Gastis would transfer over to East York Collegiate Institute in 1989. The 1989 season also marked his experience in the professional ranks as he signed an amateur contract with the North York Rockets of the Canadian Soccer League.

=== North York ===
In 1989, he played in the national Canadian Soccer League on an amateur contract with North York Rockets. In his debut season with North York, he assisted the club in securing a playoff berth by finishing third in the East Division. North York would be eliminated from the postseason in the opening round by Hamilton Steelers. Gastis would appear in 12 matches with North York. He re-signed with North York the following season. In his sophomore year, he assisted the Rockets in securing another playoff berth by finishing fifth in the division. Once more the Rockets were eliminated in the preliminary round by the Vancouver 86ers.
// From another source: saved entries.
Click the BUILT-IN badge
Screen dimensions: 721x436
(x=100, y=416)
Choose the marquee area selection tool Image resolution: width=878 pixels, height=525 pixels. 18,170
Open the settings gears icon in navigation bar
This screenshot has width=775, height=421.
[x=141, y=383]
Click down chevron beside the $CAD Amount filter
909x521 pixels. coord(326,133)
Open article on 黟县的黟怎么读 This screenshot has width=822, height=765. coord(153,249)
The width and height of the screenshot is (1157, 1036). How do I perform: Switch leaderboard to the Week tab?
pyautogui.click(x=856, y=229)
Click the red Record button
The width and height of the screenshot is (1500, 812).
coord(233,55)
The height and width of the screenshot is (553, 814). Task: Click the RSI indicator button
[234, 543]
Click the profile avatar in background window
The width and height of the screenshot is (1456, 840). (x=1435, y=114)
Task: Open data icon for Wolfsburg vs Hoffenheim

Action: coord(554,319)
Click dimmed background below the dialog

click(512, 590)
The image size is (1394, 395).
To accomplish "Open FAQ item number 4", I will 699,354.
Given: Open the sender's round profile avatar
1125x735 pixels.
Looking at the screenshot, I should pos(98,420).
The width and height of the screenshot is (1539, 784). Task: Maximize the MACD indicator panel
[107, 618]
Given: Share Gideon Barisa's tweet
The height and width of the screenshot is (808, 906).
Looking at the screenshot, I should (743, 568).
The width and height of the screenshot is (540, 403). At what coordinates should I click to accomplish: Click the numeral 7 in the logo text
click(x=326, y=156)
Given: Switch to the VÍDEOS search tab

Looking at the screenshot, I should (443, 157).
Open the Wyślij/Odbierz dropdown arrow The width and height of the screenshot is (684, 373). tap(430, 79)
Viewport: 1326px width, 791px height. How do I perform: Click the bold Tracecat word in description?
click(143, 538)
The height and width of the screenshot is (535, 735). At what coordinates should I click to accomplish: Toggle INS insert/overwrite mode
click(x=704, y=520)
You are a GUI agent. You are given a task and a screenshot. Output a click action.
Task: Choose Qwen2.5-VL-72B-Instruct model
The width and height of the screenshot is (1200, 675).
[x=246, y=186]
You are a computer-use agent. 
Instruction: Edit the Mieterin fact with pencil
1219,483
The 1991 season marked his third consecutive year with the organization and he managed to record his first goal against Kitchener Kickers on August 28, 1991. North York qualified for the postseason for the third consecutive season where he scored a goal in the semi-final round against Toronto Blizzard. Throughout the season he made 13 appearances and recorded 1 goal. In 1992, he returned for his final season with North York. The club would once again clinch a playoff spot but was eliminated from the competition in the quarterfinals by Winnipeg Fury.

=== St. Catharines ===
In 1996, he played in the southern Ontario-based Canadian National Soccer League with St. Catharines Wolves. He would help the Wolves claim the league cup and secure a playoff berth by finishing second in the standings. Gastis would appear in the first match of the championship final against Toronto Italia.

=== Indoor soccer ===
In the winter of 1995. he played at the indoor level in the American-based National Professional Soccer League with Chicago Power. In total, he played in 3 matches and scored 2 goals. He would play with the expansion side Toronto Shooting Stars the following year. He would enter the club's history books as he recorded the team's first regular-season goal against St. Louis Ambush. In his debut season, he would play in 6 matches and recorded 3 goals.

=== Senior amateur ===
In 2008, he played with Markham Soccer Club Lightning and won the Ontario Cup master's title.

== International career ==
Gastis was selected to the Canada men's national under-20 soccer team for the 1990 CONCACAF U-20 Tournament.